El investigador que cambió la forma de entender el silicio.
Durante décadas, el silicio fue considerado un elemento estructural sin relevancia biológica. El trabajo del Dr. Loïc Le Ribault demostró que podía desempeñar un papel activo en el organismo humano.
Su investigación abrió una nueva vía científica: el silicio orgánico biodisponible.
El silicio antes de 1970
El silicio es el segundo elemento más abundante de la corteza terrestre. Está presente en rocas, arenas, plantas, animales y también en el cuerpo humano.
Sin embargo, hasta la década de 1970 se consideraba un elemento meramente estructural, sin una función fisiológica clara.
Su presencia en tejidos conectivos, piel y estructuras óseas planteaba una pregunta fundamental:
¿Podía el silicio tener un papel biológico activo?
Esta fue la pregunta que guió la investigación del Dr. Le Ribault.
El descubrimiento que conectó geología y biología
En 1972, estudiando granos de cuarzo mediante microscopía electrónica, el Dr.

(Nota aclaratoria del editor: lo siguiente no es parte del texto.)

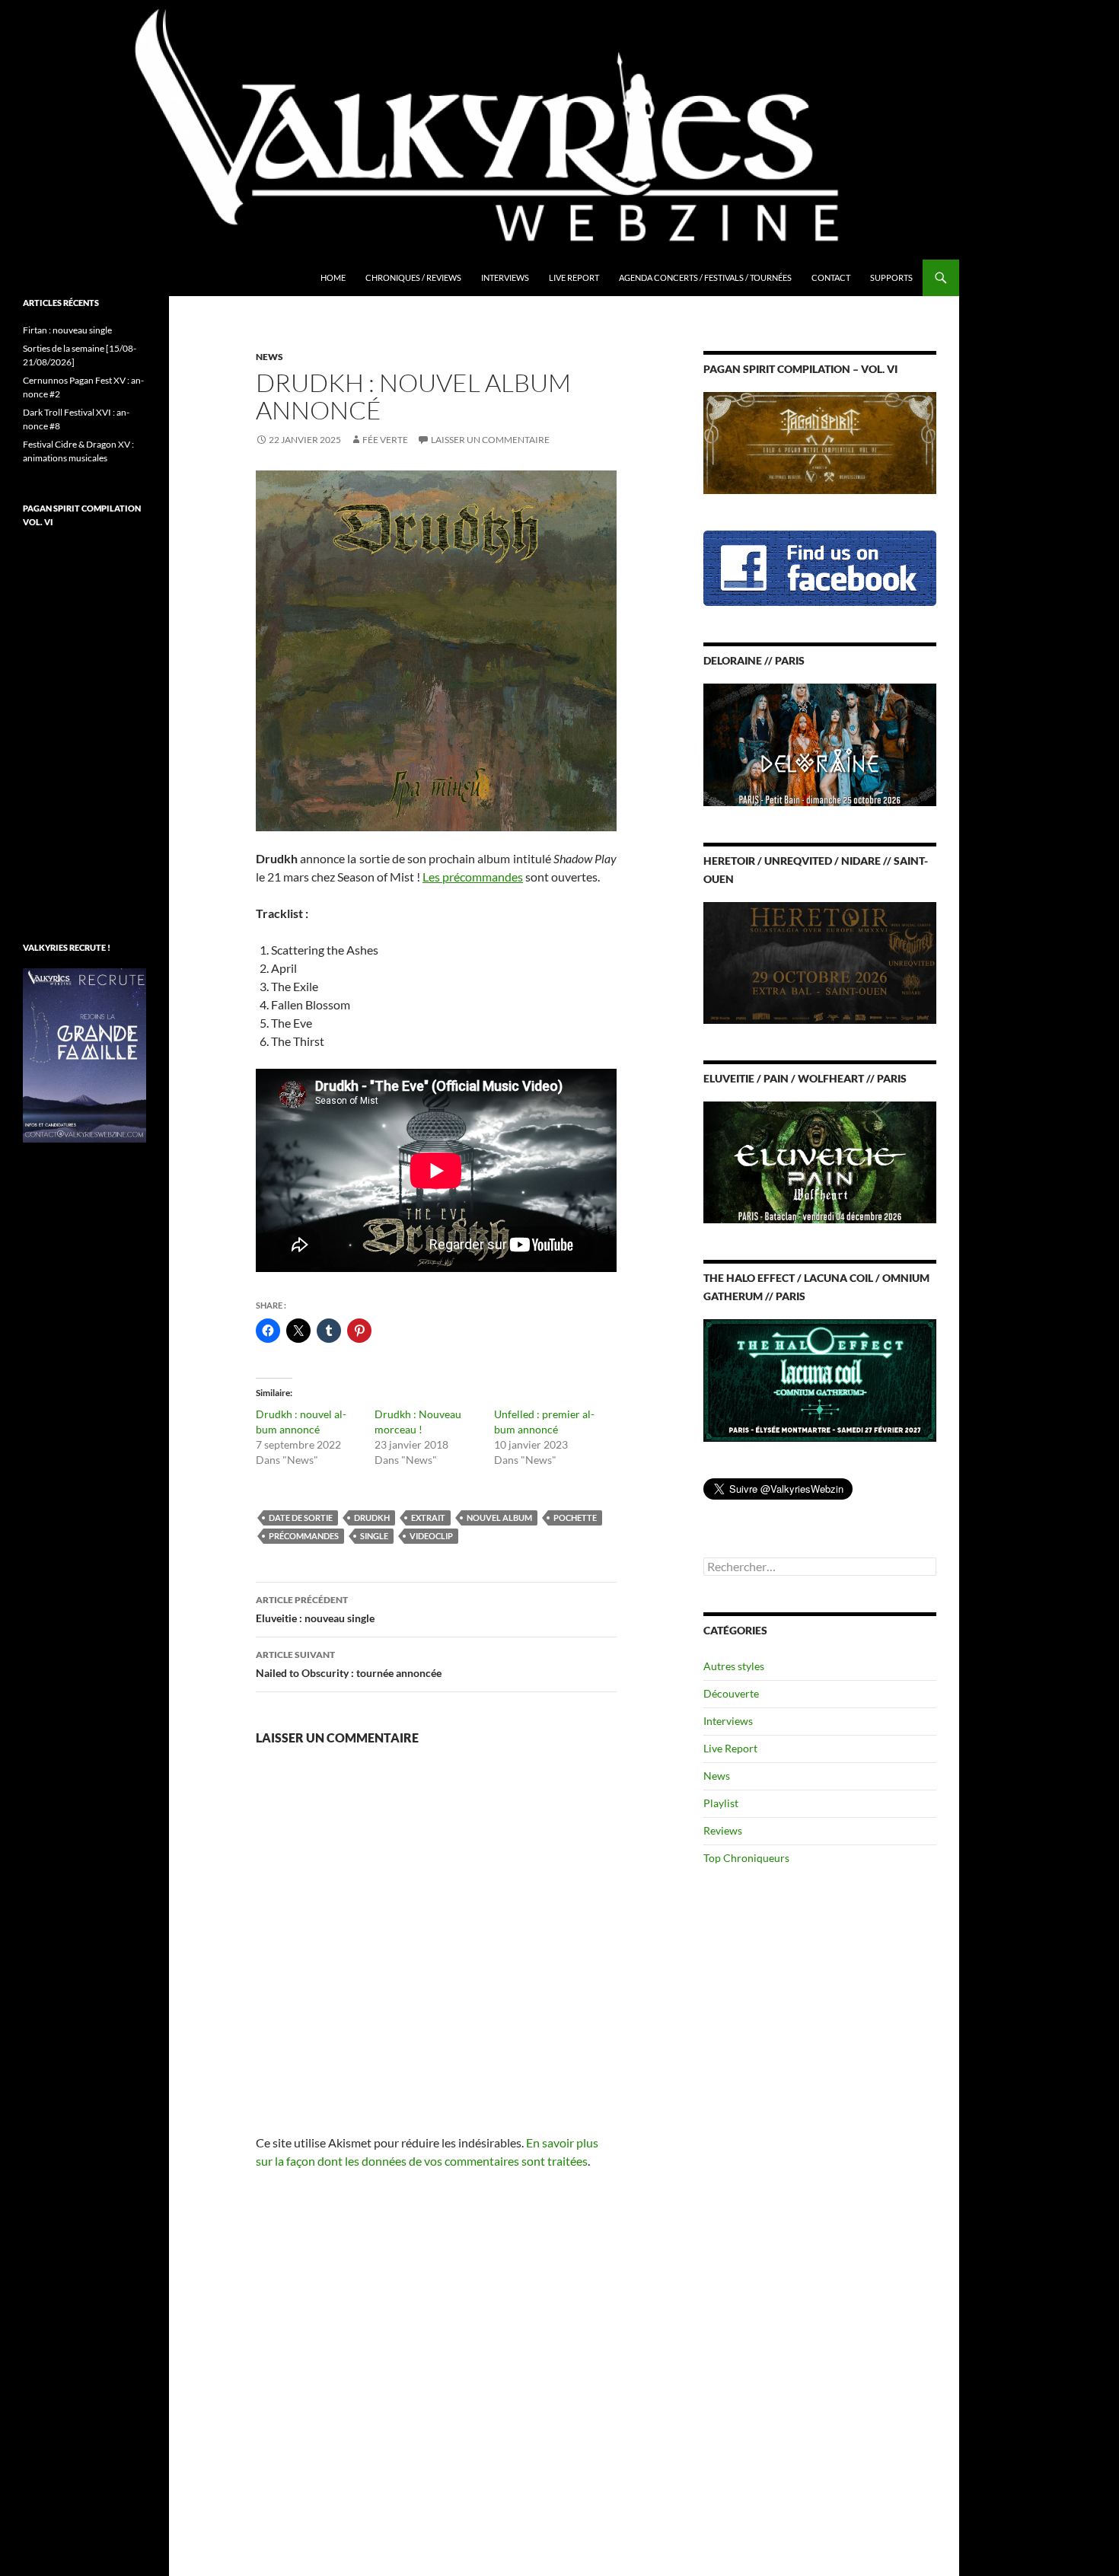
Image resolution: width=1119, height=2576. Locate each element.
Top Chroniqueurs (746, 1857)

Le Ribault observó que algunas arenas presentaban una fina película de silicio amorfo soluble en agua.
A diferencia del silicio cristalino, esta forma era dinámica y potencialmente biodisponible.
Este hallazgo estableció un puente entre la geología y la fisiología humana, abriendo la posibilidad de que el silicio pudiera interactuar con los sistemas biológicos.
DE LA NATURALEZA AL LABORATORIO (1975–1982)
Del silicio mineral al silicio biológicamente activo
A mediados de los años 70, el Dr. Le Ribault desarrolló un procedimiento para recuperar depósitos de silicio generados por microorganismos como bacterias y diatomeas.
Estas formas biogénicas mostraban características diferentes al silicio mineral convencional.
Durante sus investigaciones, observó fenómenos biológicos inesperados al entrar en contacto con soluciones ricas en silicio.
Esto impulsó el estudio de su posible papel en el tejido conectivo, la síntesis de colágeno y los procesos de mineralización ósea.


El problema del ácido silícico
El ácido silícico es la forma natural del silicio soluble. Sin embargo, es inestable y tiende a polimerizarse rápidamente, perdiendo biodisponibilidad.
El reto científico era estabilizarlo en una forma monomérica, pequeña y absorbible.
Junto al químico Norbert Duffaut, el Dr. Le Ribault logró desarrollar una forma estable:
Una molécula pequeña, soluble y capaz de ser absorbida eficazmente por el organismo.
Este avance dio origen al G4 y posteriormente al G5.
El papel del silicio en el cuerpo humano
El silicio está presente en tejidos conectivos y estructuras de soporte del organismo.
La literatura científica lo relaciona con:
- Participación en la síntesis de colágeno
- Contribución a la mineralización ósea
- Elasticidad del tejido conectivo
- Integridad estructural de piel, cartílagos y tendones
- Soporte en estructuras vasculares
Comprender su biodisponibilidad es clave para entender su impacto fisiológico.
Una investigación en evolución
SILICIUM Laboratories continúa la línea de investigación iniciada por el Dr. Le Ribault, desarrollando nuevas aplicaciones y mejorando la estabilidad y calidad de la fórmula original bajo estándares científicos actuales.
Más que una historia, es una investigación que sigue avanzando.